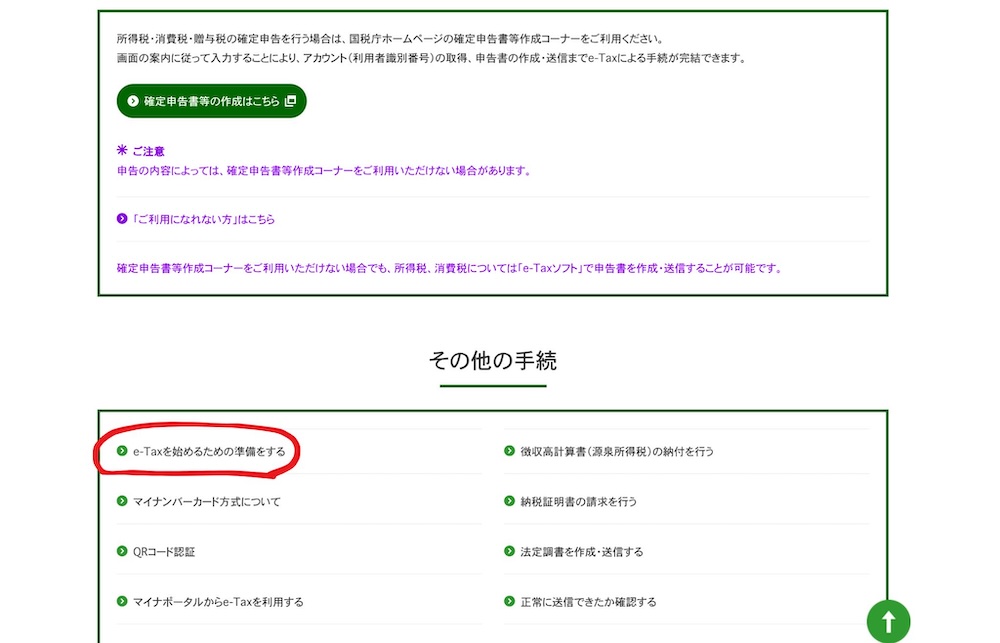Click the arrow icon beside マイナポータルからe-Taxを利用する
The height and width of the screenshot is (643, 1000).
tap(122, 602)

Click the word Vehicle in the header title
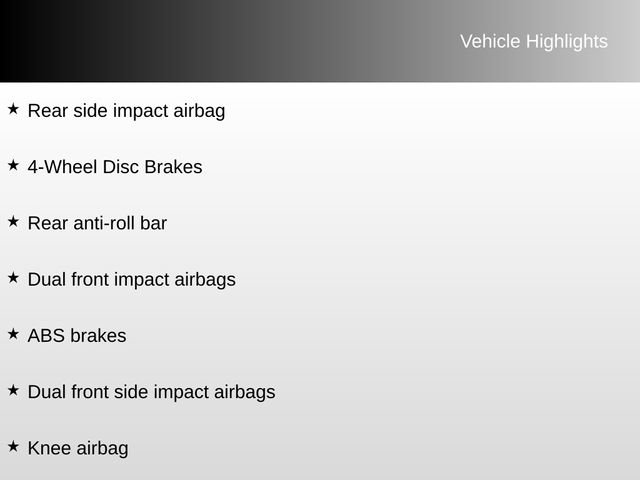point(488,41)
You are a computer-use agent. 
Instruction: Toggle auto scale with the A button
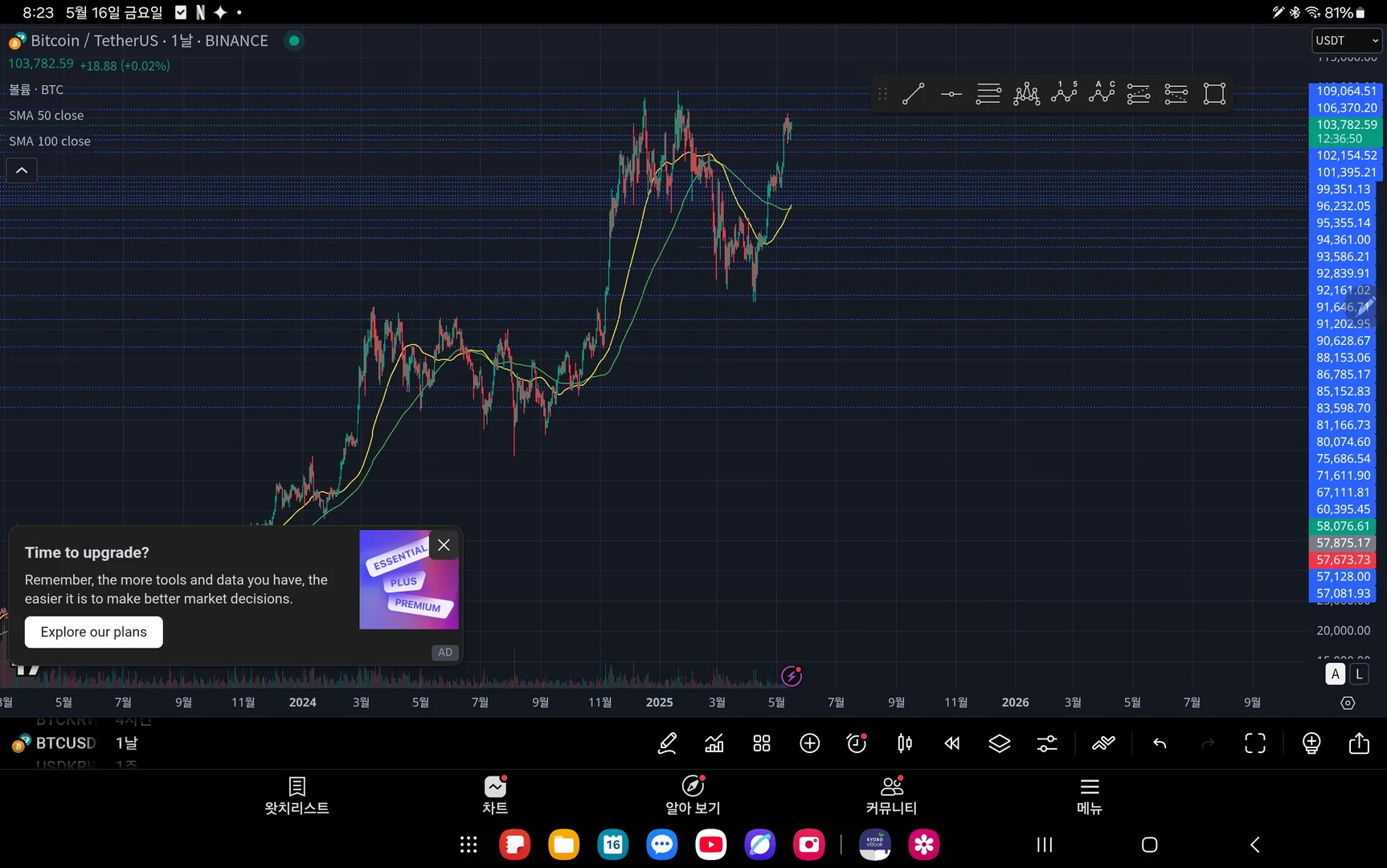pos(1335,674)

* * *

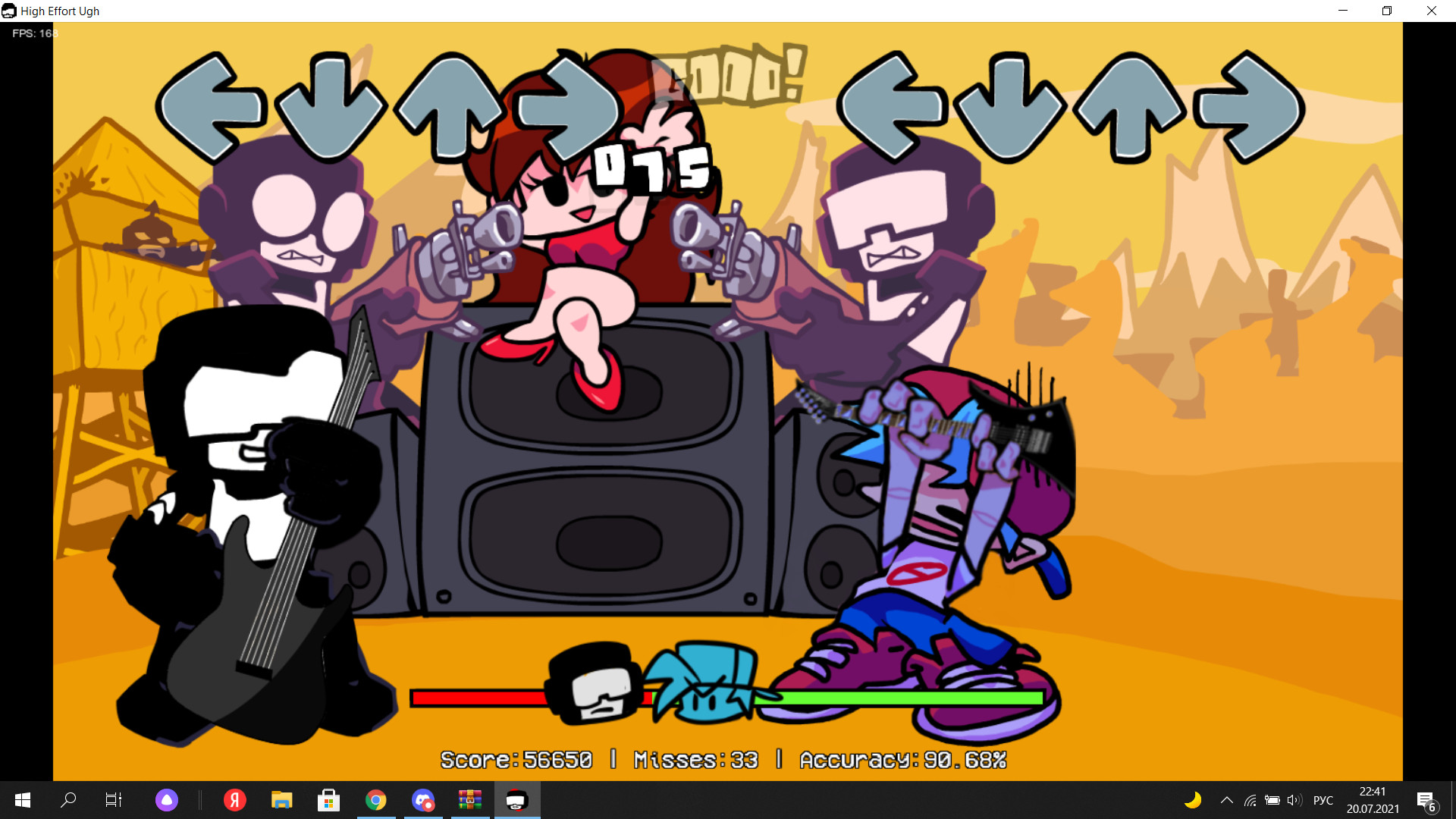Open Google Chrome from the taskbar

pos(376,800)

**Goal**
Copy out the lines of the items above exactly, from the line containing "You are a computer-use agent." through the line containing "pos(1335,674)", and leave out the pictures.

**Response**
You are a computer-use agent. 
Instruction: Toggle auto scale with the A button
pos(1335,674)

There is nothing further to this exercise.